Published on

Enabling automatic "skip-to-next-scene" in videos

Authors

Don't video player controls seem dumb?

Desktop and web-based players alike allow the user to jump forwards or backwards by 5 or 10 seconds, or possibly speed up and slow down playback. These controls operate identically no matter what the user is watching – there's no connection between the content of the video, and the controls.

DVDs were the first format I know of that allowed you to skip via chapters, but even something as basic as those coarse-grained content-aware controls aren't available in things like YouTube videos today.

Here's an idea for how to identify the salient points in a video that a user might want to skip to: the good news is that this could all be done automatically, and with very little overhead; I'll leave the bad news to the end!

Video compression – how does it work?

The short answer is: I don't know, but that's never stopped me before so…

A key concept in video encoding is frame types. Each frame (a single image in the video) can either be a key frame or an inter frame. Key frames are easy to understand – they are just a picture, stored as something like a JPEG we're all familiar with.

Inter frames are where things get interesting. The idea is that for the vast majority of video content, frame N is pretty similar to frame N-1 (and frame N+1 for that matter). Using this fact, it's possible to store frame N in a much more compact way by representing it as a delta on its neighbouring frames. Interestingly, this so-called inter framing is why colours and shapes can appear to erroneously "smear" over a second or two of video if the video file is damaged or incomplete. The decoder gets confused and can propagate forward corruption from one frame into subsequent frames.

In this diagram, the green I frames are the key frames. The blue and red B and P frames are different types of inter frames.

Video encoders support automatic insertion of key frames when they detect a significant delta between two frames – e.g. across scene changes. The thinking here is that if two adjacent frames are quite dissimilar, there's no benefit in calculating delta and using an inter frame: we might as well store the first frame of the new scene as a key frame.

What does this have to do with skipping video?

One consequence of this mix of key frames and inter frames in a video is that we have indicators as to when scene change events are happening.

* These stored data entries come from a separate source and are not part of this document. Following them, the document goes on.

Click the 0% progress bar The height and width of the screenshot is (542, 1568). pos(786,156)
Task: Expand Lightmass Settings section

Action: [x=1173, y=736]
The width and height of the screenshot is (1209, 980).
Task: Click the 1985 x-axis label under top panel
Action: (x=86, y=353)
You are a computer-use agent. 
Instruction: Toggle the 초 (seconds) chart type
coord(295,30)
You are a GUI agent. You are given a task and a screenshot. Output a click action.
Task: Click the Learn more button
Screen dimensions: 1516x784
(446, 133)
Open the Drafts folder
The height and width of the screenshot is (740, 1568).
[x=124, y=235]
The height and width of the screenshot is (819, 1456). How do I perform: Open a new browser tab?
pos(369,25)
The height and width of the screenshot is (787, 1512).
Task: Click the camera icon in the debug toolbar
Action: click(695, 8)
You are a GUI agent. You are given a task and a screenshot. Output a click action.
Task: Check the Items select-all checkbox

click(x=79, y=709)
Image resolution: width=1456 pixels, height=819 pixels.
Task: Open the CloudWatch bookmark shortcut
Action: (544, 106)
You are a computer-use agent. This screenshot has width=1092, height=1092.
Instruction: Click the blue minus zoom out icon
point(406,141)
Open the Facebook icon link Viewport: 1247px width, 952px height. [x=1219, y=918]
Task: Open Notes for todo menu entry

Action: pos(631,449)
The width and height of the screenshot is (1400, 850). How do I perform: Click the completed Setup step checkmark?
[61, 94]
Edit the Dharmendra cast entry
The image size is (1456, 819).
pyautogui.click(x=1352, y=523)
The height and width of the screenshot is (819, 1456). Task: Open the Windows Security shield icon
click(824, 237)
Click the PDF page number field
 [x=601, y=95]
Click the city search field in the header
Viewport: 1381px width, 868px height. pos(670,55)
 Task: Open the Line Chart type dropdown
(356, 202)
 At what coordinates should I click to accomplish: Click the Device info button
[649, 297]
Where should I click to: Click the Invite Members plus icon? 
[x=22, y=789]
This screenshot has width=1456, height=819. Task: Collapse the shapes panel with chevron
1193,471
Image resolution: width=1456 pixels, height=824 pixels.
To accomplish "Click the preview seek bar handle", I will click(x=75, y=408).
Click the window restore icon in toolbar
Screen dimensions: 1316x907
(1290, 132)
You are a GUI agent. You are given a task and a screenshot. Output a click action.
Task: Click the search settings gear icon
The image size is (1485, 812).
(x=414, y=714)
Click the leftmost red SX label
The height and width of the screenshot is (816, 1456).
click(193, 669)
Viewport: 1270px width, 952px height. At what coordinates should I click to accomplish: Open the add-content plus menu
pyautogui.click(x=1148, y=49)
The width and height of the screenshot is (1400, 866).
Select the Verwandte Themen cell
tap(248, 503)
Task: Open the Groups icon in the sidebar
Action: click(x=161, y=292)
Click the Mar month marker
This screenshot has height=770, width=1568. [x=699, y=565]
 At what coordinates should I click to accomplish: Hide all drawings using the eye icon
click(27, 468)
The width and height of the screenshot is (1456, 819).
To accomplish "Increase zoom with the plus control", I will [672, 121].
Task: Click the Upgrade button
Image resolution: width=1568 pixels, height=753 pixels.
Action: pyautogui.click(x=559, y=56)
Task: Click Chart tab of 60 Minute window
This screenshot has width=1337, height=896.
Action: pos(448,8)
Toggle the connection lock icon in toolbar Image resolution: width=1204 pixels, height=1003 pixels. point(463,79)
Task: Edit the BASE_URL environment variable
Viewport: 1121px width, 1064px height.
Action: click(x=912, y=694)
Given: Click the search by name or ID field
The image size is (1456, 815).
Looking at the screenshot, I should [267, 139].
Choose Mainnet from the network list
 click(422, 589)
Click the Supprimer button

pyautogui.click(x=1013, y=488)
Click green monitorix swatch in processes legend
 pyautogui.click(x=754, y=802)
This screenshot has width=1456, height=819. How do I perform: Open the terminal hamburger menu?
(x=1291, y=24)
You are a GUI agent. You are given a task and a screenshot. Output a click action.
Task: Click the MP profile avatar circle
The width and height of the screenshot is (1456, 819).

The video encoder is using these events internally, to decide between key or inter frames, but I think they also enable a content-aware skip feature.

When we hit the "skip forward" button, imagine the video jumps ahead to the next key frame – rather than 5 or 10 seconds into the future. If those key frames are aligned with scene changes, you get per-scene skipping basically for free.

Imagine how expensive it would be to have a human manually add cue points to video, demarcating every scene change? For a platform like YouTube – where 400+ hours of video are uploaded every second – this is beyond impossible.

Almost as a side-effect, the video encoding process builds up an understanding of transition points where one frame is very dissimilar to the last – because it wants to insert key frames there. If we save the locations of those key frames as metadata alongside the encoded video, we have everything we need to power a more intelligent skipping feature.

To improve on this, rather than saving just the key frame locations, we could also save the similarity between frames at those points. With that data, the skipping feature could be finer grained (stopping at every single key frame) or coarser grained (only stopping at key frames where a huge delta was detected).

Sounds great, let's do it! Why won't it work?

A couple of reasons:

Sometimes frames change a lot during a single scene

For example, suppose the hero steps out into the sunshine. Or there's a massive explosion. Or somebody turns a bedside light on. The examples go on and on where we – as humans – understand there's a contiguous flow to the content, but our poor old video encoder probably thinks that these two frames have very little to do with each other.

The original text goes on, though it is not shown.